If there were any specific lyrics that I thought summed up my thoughts, these are it:
It’s getting old, your ‘poor me’ thoughts
Believe me boy when I say ‘so what’
This broken record thing has got to stop
I’m losing interest in your pillow talk
I mean, it was two weeks, dude! Get over it/me/us/yourself. Grow a pair. Grow the fuck up. Life goes on. I’ve been fighting the urge to post this song on the guy’s wall or my own wall for weeks. I immediately thought of it when this shit went down.
On the other hand, I hadn’t listened to “King Of Anything” for quite some time, so it wasn’t until when I was in the shower yesterday that I realized how perfect it also was for the situation.

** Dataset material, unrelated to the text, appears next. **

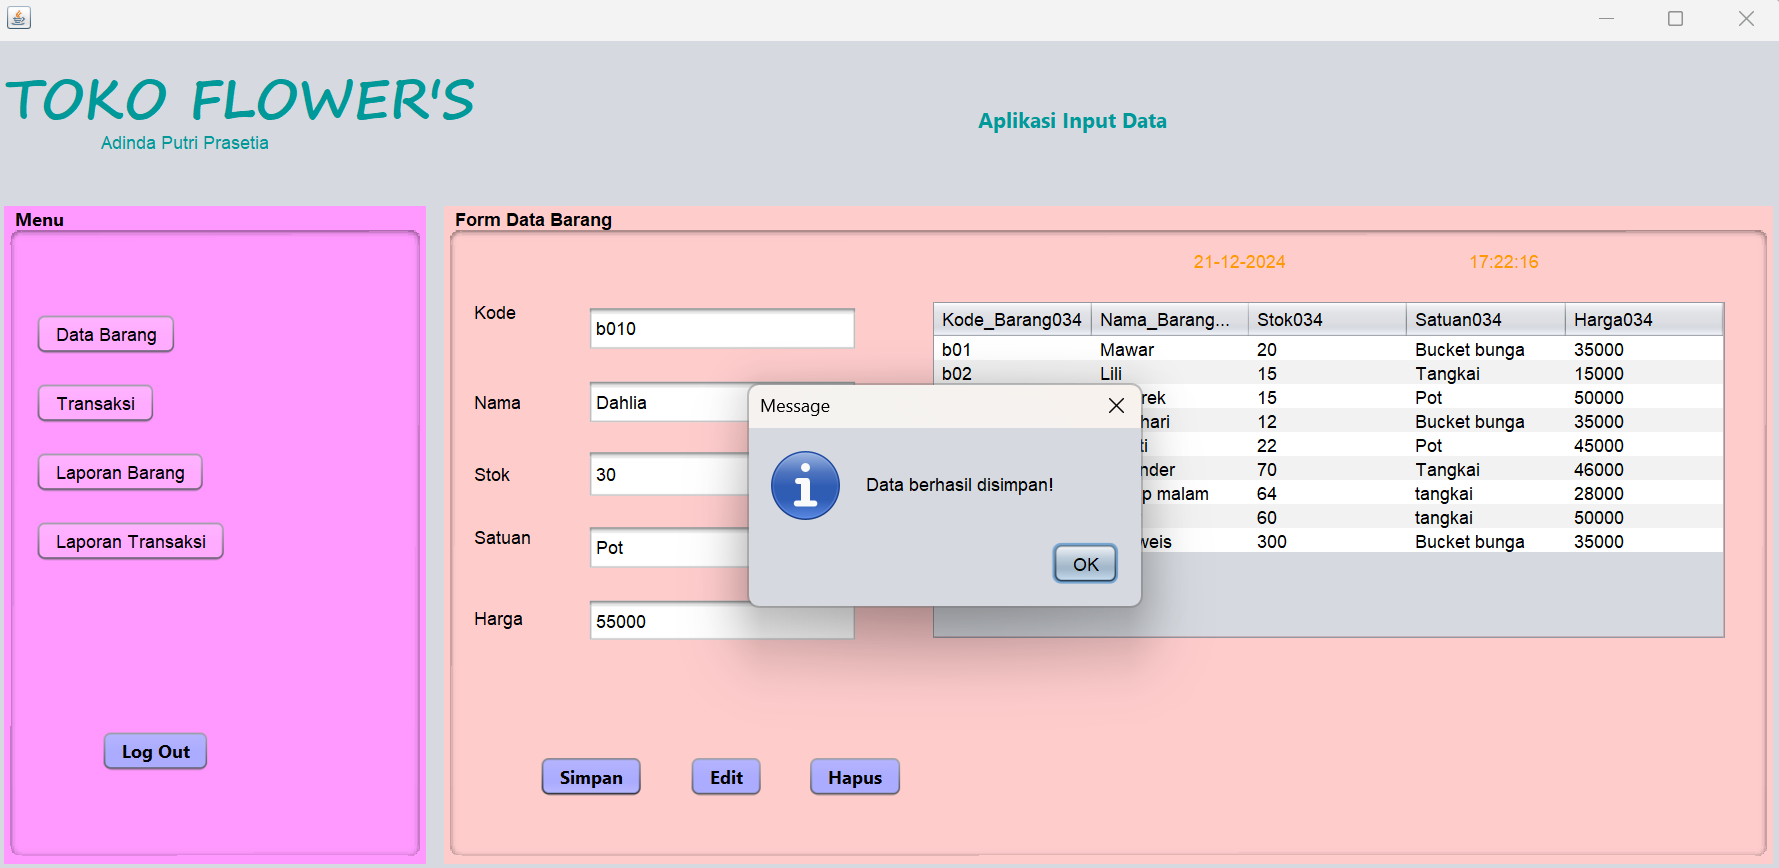
Task: Click the Simpan button
Action: coord(591,778)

Both these women are great singers, but Sara has that singer-songwriter thing going on that I was really into a couple years ago.
You sound so innocent
All full of good intent
You swear you know bestBut you expect me to
Jump up on board with you
Ride off into your dellusional sunsetI’m not the one who’s lost
With no direction oh
But you won’t ever seeYou’re so busy makin’ maps
With my name on them in all caps
You got the talkin’ down just not the listening
The recurring theme that she doesn’t need to save her hits home because the emo guy actually said something about how “He wanted to fix things/me” as if I were broken. I am not broken. I do not need fixing. I am just not that into you, dude. This guy was sort of an accidental douche. He didn’t intend to be but his “woe is me” attitude meant he wound up treating me like crap in some ways because he couldn’t get beyond his own hurt, which wasn’t really anyone’s fault. I didn’t mean to break his heart. He should keep that thing on a leash.
You can’t mainsplain away my feelings. Just stop talking. You don’t know me better than I do, mmkay?
So, thanks to Kelly and Sara for singing it like it is. Less thanks to the emo dude for his shitty reaction to the letdown.